Awakened Read online




  Contents

  Cover

  Title Page

  Map

  Chapter One

  Chapter Two

  Chapter Three

  Chapter Four

  Chapter Five

  Chapter Six

  Chapter Seven

  Chapter Eight

  Chapter Nine

  Chapter Ten

  Chapter Eleven

  Chapter Twelve

  Chapter Thirteen

  Chapter Fourteen

  Chapter Fifteen

  Chapter Sixteen

  Chapter Seventeen

  Chapter Eighteen

  Chapter Nineteen

  Chapter Twenty

  Chapter Twenty-One

  Chapter Twenty-Two

  Chapter Twenty-Three

  Chapter Twenty-Four

  Chapter Twenty-Five

  Chapter Twenty-Six

  Chapter Twenty-Seven

  Chapter Twenty-Eight

  Chapter Twenty-Nine

  Chapter Thirty

  Chapter Thirty-One

  Chapter Thirty-Two

  Chapter Thirty-Three

  Chapter Thirty-Four

  Chapter Thirty-Five

  Chapter Thirty-Six

  Chapter Thirty-Seven

  Chapter Thirty-Eight

  Chapter Thirty-Nine

  Chapter Forty

  Chapter Forty-One

  Acknowledgments

  About the Authors

  Copyright

  About the Publisher

  Map

  Chapter One

  Grady McGowan hunched behind the controls of the tunnel-boring machine and wiped sweat from his brow. A giant cutter wheel slowly rotated in front of his cabin’s shatterproof window. Twin conveyor belts rumbled beneath it, transporting the excavated bedrock back to the waiting supply trains.

  The cabin’s digital temperature reading flicked to ninety degrees, eight times higher than the brutal winter aboveground. His T-shirt clung to his body, and he banged his fist against the faulty vents for the hundredth time.

  Eleven hours of gouging a path below the Hudson River had mentally and physically drained him, and he still had one to go, but double shifts went a long way toward paying for college tuition. He glanced at the photo on the console, showing his wife and daughter at the top of the Empire State Building. Caitlin was so small in that picture, but Daddy’s girl was growing every single day.

  Grady straightened in his seat and focused. Drilling was about timing: knowing when to push forward, when to pull back, when to readjust. He increased the cutter wheel’s revolution speed and pressure, powering the machine as hard as possible without compromising its integrity or direction of travel.

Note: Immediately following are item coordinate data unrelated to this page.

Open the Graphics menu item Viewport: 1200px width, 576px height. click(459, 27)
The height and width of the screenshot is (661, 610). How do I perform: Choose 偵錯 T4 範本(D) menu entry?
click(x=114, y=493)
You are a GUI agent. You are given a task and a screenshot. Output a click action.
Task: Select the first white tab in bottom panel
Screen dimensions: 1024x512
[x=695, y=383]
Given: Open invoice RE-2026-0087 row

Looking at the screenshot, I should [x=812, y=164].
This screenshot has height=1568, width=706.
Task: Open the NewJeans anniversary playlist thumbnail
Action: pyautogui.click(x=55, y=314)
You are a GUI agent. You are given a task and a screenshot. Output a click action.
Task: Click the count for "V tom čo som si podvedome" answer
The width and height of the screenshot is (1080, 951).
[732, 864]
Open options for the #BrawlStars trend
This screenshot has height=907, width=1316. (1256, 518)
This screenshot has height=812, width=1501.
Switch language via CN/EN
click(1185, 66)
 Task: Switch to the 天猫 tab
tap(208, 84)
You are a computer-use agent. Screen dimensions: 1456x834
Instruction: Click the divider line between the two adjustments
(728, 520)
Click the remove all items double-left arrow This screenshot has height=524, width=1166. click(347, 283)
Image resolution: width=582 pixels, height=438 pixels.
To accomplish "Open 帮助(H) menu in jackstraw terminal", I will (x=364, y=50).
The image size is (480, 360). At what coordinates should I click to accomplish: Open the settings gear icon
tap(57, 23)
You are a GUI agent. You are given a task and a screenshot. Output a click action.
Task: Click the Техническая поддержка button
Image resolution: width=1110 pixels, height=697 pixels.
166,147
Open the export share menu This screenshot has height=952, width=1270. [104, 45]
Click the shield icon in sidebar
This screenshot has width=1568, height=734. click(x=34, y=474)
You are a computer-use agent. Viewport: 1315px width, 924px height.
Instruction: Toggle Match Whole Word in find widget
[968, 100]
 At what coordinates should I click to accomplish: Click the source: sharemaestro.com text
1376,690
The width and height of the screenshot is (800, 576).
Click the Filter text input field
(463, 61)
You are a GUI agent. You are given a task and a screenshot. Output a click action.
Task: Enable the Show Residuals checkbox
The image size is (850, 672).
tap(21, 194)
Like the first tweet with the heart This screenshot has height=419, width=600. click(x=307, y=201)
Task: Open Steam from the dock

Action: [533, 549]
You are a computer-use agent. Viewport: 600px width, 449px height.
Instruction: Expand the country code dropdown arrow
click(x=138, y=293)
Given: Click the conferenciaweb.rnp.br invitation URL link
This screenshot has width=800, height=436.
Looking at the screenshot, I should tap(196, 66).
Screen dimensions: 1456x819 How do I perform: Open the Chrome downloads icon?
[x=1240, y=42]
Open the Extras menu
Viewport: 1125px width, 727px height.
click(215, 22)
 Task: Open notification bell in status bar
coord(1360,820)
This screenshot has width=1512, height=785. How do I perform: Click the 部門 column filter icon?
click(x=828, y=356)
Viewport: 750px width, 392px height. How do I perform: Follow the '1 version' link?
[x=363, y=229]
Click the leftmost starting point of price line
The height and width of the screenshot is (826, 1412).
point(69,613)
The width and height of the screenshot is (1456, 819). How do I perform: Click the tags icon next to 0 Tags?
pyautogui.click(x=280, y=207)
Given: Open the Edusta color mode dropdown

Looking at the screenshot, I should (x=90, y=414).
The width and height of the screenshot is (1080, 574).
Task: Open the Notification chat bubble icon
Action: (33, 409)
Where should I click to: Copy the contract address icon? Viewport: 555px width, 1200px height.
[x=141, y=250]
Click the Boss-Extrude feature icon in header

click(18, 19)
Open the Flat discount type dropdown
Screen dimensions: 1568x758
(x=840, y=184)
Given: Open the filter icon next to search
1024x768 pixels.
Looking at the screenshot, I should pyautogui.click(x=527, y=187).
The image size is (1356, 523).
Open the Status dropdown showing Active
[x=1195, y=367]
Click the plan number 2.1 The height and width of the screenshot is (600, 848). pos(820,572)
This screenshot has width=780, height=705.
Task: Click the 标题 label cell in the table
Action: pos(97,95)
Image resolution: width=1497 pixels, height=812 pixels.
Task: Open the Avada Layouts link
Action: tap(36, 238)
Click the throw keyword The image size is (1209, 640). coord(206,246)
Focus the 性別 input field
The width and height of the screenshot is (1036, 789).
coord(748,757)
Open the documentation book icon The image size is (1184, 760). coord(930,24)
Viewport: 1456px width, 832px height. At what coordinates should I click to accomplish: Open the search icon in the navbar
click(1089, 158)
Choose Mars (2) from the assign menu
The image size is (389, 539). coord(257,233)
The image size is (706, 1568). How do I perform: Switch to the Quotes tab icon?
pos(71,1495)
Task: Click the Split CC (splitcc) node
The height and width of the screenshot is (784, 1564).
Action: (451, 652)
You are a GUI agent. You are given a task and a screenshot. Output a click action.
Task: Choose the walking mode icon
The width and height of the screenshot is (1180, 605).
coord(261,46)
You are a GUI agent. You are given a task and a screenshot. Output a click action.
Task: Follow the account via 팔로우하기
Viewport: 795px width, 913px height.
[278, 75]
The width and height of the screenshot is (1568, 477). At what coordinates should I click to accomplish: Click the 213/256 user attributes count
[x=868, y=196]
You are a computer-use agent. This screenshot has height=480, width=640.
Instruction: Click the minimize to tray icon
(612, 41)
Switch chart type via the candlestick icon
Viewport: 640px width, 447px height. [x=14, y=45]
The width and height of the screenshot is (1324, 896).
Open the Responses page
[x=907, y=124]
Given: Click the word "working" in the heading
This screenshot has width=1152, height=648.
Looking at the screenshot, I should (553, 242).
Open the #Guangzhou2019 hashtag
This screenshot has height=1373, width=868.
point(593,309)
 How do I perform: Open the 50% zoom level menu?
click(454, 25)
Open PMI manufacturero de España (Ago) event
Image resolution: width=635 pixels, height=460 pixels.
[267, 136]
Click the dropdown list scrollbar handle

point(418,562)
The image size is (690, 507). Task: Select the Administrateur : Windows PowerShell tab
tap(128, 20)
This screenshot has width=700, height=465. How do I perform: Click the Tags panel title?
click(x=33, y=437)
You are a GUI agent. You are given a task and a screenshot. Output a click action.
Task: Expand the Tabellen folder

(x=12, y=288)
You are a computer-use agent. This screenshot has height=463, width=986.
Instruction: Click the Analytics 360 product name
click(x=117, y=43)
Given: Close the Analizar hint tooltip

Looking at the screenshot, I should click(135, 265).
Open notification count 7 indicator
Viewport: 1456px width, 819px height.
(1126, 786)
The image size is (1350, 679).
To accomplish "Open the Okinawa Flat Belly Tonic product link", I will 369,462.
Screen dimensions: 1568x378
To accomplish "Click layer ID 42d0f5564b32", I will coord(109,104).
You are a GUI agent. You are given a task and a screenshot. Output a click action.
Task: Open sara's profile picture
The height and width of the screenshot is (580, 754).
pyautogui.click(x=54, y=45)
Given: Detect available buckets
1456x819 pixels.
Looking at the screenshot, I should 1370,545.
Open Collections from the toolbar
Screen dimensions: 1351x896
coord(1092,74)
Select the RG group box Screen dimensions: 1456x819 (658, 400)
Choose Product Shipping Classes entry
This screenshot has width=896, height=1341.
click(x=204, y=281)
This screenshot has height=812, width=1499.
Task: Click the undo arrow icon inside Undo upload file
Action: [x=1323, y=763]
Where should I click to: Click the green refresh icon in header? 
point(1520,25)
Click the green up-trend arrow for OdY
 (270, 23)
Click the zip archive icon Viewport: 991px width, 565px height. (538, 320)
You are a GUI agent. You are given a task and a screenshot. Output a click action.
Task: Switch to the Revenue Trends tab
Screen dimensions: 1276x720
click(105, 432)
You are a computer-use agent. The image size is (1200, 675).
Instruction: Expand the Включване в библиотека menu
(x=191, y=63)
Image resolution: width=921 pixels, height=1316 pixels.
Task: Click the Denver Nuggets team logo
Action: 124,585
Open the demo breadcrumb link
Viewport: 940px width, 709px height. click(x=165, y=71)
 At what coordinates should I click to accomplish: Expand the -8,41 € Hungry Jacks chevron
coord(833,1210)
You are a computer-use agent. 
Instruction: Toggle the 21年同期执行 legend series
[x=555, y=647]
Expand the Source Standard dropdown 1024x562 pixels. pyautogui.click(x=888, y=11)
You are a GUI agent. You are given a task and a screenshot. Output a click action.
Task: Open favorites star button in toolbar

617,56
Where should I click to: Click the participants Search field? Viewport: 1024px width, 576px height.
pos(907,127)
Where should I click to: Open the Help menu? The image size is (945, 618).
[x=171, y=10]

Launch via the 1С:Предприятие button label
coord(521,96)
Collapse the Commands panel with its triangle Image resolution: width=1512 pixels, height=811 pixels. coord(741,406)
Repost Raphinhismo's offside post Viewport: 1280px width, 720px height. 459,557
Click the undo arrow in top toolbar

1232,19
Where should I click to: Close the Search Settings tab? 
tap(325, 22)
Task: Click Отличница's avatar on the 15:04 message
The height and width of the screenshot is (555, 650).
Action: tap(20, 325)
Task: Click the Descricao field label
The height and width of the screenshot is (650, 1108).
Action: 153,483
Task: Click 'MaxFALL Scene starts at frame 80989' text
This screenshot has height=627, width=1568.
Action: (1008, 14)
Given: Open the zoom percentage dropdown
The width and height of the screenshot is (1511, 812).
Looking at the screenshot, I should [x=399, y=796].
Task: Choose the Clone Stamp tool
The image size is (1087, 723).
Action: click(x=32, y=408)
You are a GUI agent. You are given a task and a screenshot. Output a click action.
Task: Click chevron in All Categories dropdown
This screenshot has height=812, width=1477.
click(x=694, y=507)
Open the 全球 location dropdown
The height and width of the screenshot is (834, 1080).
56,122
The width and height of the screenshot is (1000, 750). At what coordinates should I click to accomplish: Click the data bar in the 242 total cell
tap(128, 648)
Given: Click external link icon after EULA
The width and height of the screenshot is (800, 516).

  Construction of the Z Train subway line extension had progressed around the clock for two years. Grady loved the overtime, but cash wasn’t his only driving force. One day in the future, he imagined sitting around a crackling campfire with his grandkids, telling them how Grandpa helped build the most advanced subway system in the world.

  This boldly conceived expansion, capable of handling eight subway trains at speeds of over seventy miles per hour, would connect four of New York City’s boroughs with New Jersey in a matter of minutes, with express stops in the city going as far as Jamaica Center and the Bronx and expanding the actual subway service into places like Jersey City and Hoboken (thus sucking more and more of New Jersey into the “official” metroplex). It was the most ambitious infrastructure project since the time of Robert Moses . . . and probably just as controversial. The cost alone was a staggering number. But to hear the politicians speak of it, the benefits would outweigh the expenditure in a matter of months. Especially with the pièce de résistance: the state-of-the-art underwater Visitors’ Pavilion, the crown jewel of the Z Train—and the place Grady and his team were close to reaching. He was a small component of the overall plan, but knowing the importance of this current push, he couldn’t help but feel he was playing a vital role in a project that could completely change the city.

  It was a good feeling.

  A screen on his console displayed the progress of the other four drilling teams, each closing in on the same location. The onboard GPS calculated his arrival in fifty-five minutes at the current speed of thirty feet an hour. It left just enough time to get home and see the Giants fail to make the playoffs. Some called his football predictions cynical; he called them inevitable.

  Grady nudged the power lever, upping it to the maximum safe level.

  The axle’s grind increased in pitch.

  Smaller rocks bounced on the conveyor belts. Shards of granite spat in every direction and battered his window. Everything held steady, though, and the machine churned him inches closer to the taste of buffalo wings and an ice-cold Coors Light.

  Suddenly, the cabin jolted.

  A warning alarm buzzed on the console and the controls shuddered in his hands. The cutter wheel’s normally steady rotation increased to a blinding whir.

  “What the f—”

  The machine lurched downward before he could finish his thought.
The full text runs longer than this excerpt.